While we await Mario’s next destination, there is no hold-up in making a dream return to the National Team after nearly four years away – especially with Mancini now in the mix.

Manchester City’s Italian manager Roberto Mancini (L) arrives with Manchester City’s Italian forward Mario Balotelli (R) for a training session in Manchester, north-west England, on September 17, 2012 ahead of their UEFA Champions League Group D football match against Real Madrid on September 18. AFP PHOTO/PAUL ELLIS (Photo credit should read PAUL ELLIS/AFP/GettyImages)

Balotelli served two separate spells under Mancini at Inter and Manchester City, each filled with there share of ups and downs. But the former Sampdoria forward always came to his support despite his sporadic personality.

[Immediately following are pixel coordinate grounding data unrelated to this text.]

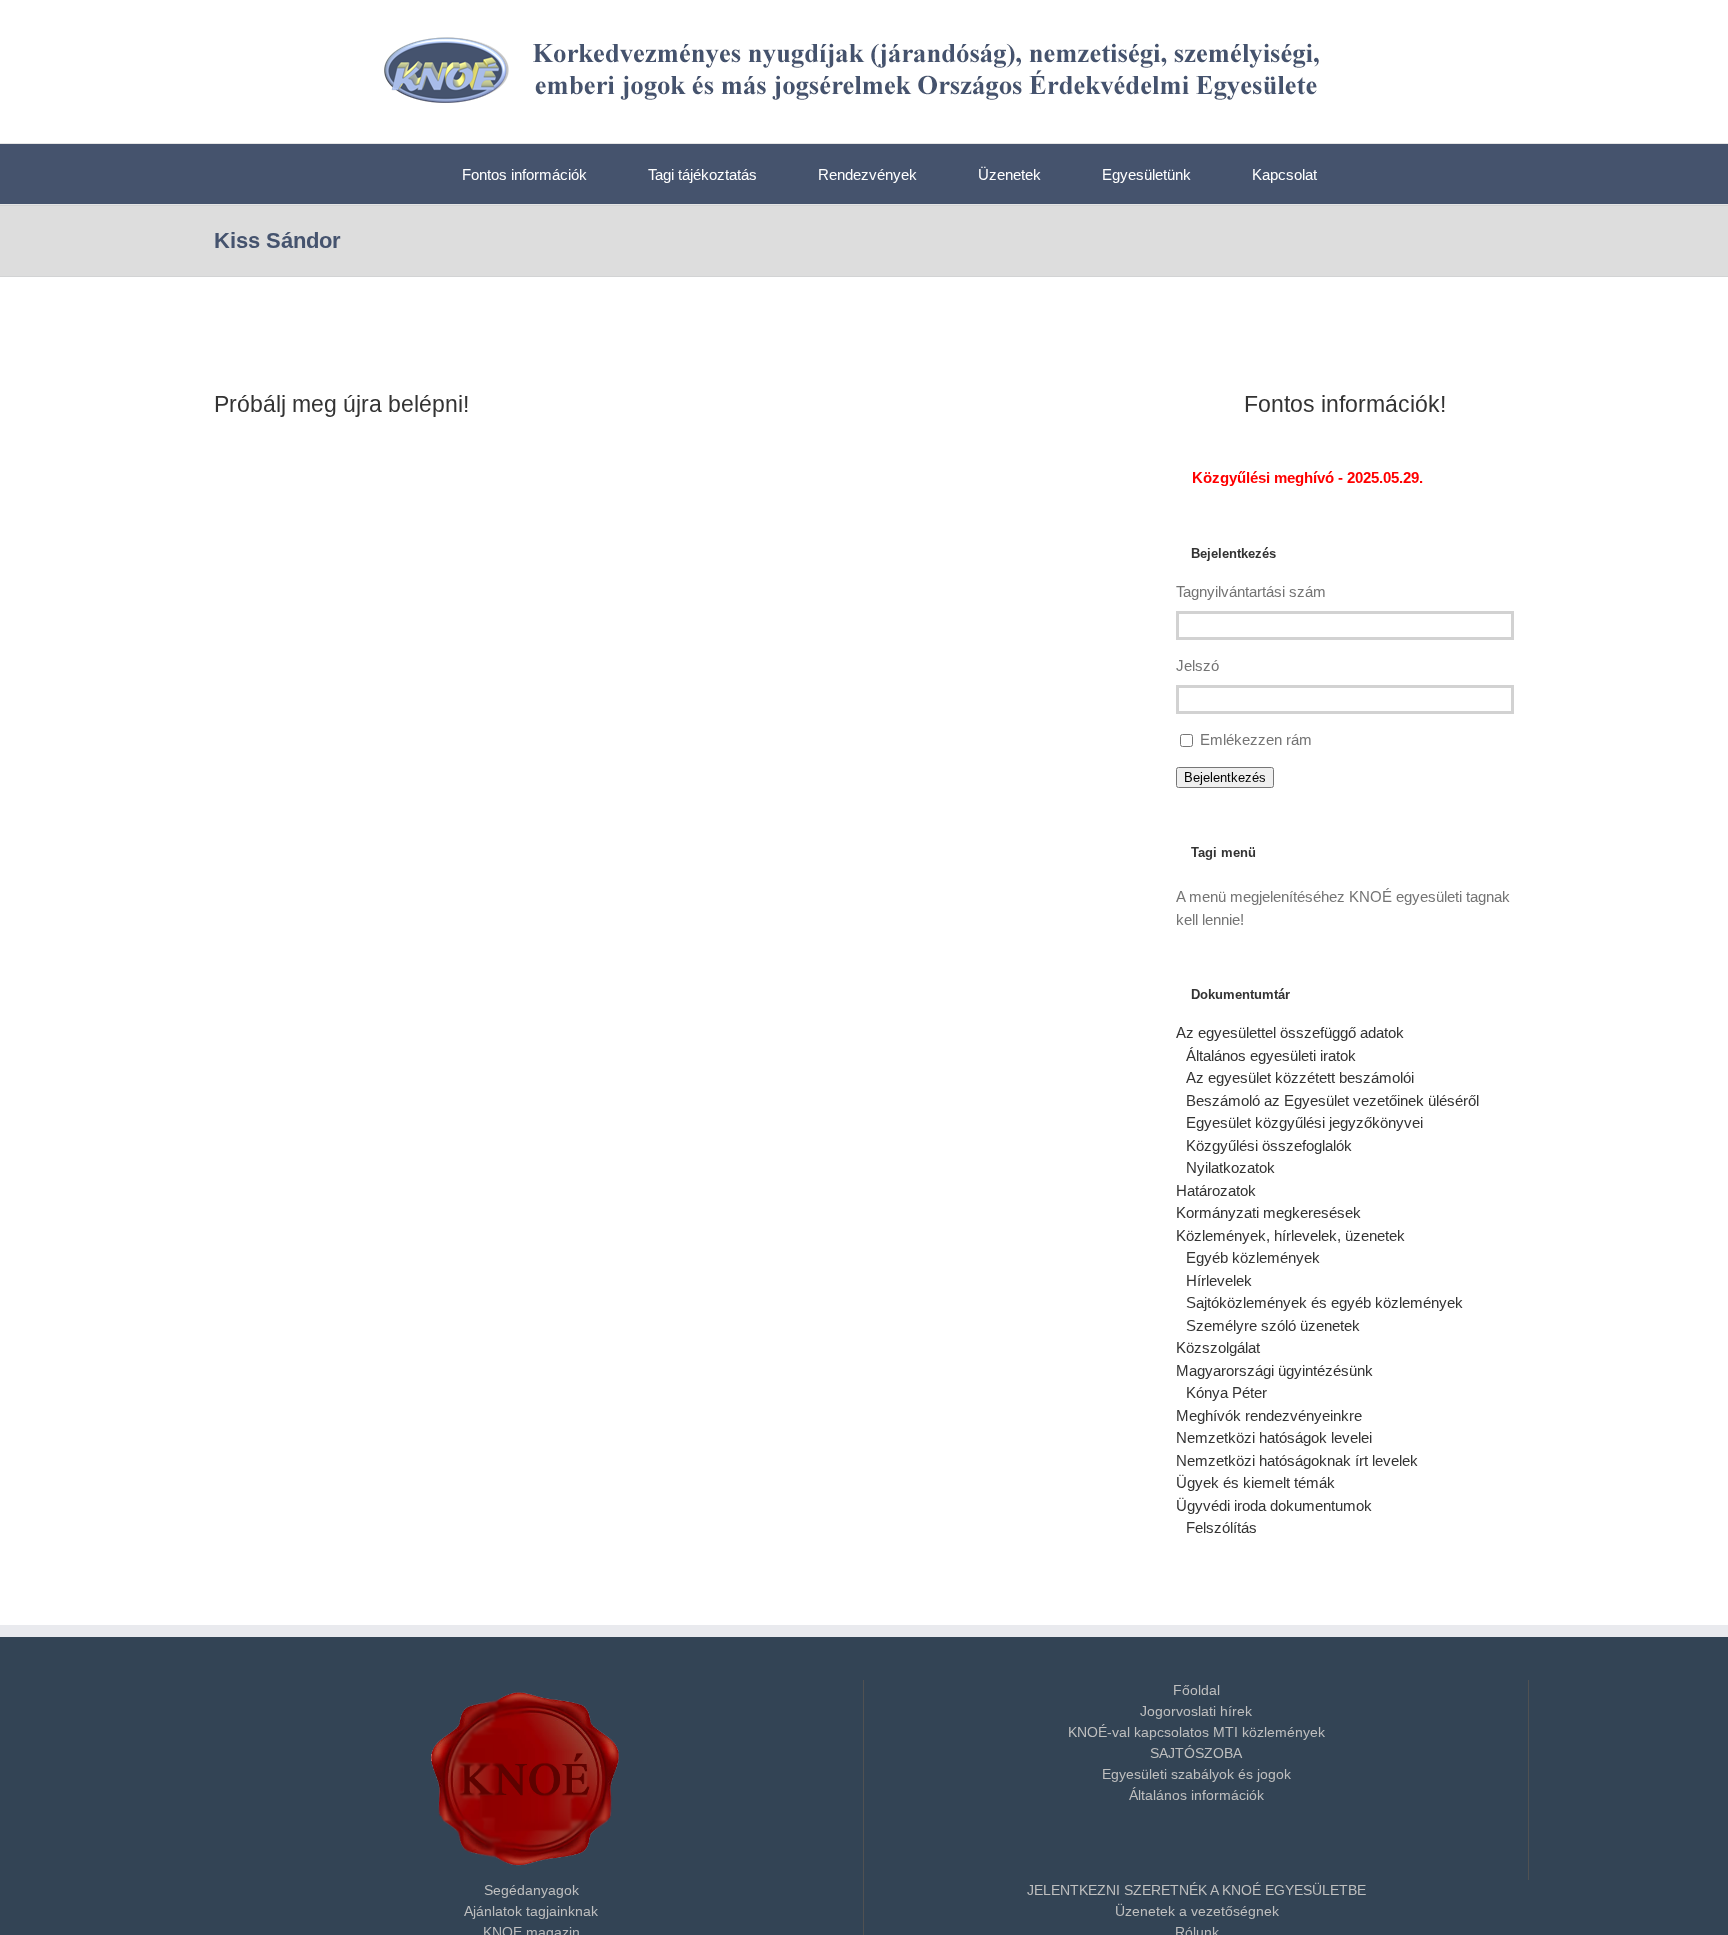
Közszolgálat (1218, 1347)
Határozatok (1216, 1190)
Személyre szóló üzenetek (1273, 1325)
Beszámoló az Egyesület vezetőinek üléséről (1332, 1100)
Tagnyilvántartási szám (1251, 591)
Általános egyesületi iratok (1271, 1055)
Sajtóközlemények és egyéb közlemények (1324, 1302)
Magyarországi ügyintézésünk (1274, 1370)
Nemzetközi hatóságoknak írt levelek (1297, 1460)
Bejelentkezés (1225, 777)
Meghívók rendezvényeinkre (1269, 1415)
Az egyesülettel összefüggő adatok (1290, 1032)
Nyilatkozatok (1230, 1167)
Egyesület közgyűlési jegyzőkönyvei (1304, 1122)
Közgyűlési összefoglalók (1269, 1145)
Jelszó (1197, 665)
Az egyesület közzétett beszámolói (1300, 1077)
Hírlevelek (1219, 1280)
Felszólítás (1221, 1527)
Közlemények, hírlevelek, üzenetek (1290, 1235)
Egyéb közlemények (1253, 1257)
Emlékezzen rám (1256, 739)
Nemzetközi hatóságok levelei (1274, 1437)
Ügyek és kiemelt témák (1255, 1482)
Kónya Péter (1226, 1392)
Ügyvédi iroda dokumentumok (1274, 1505)
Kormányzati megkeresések (1268, 1212)
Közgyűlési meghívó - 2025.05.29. (1305, 477)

“The problem is because of his age, he can make some mistakes,” explained Mancini back in 2010. “He’s Mario. He’s crazy – but I love him because he’s a good guy.”

Mancini has not shied away either from expressing his interest in granting Balotelli his re-call for the upcoming matches with Saudi Arabia, France and Netherland, revealing in his debut presser today at Coverciano that “with Balotelli, we will speak and I’ll probably call him.

“We would all like to see him back like he was at the European Championships with Prandelli.”

There is no denying that Balotelli, despite his prolonged absence from the NT, is still worthy of a second chance based on his track record. In 33 caps for ‘La Nazionale’, the polarising talent has scored 13 times, two more than Ciro Immobile and Andrea Belotti combined and with 14 less appearances to his name.

Roughly six years on since Balotelli’s assist to Sergio Aguero clinched the 2011-12 Premier League title for Manchester City, the re-packaged Italian has cleaned up his image, is ready for the blue shirt of the Azzurri once again, and will look forge a successful alliance with a familiar face to bring Italy back to prominence.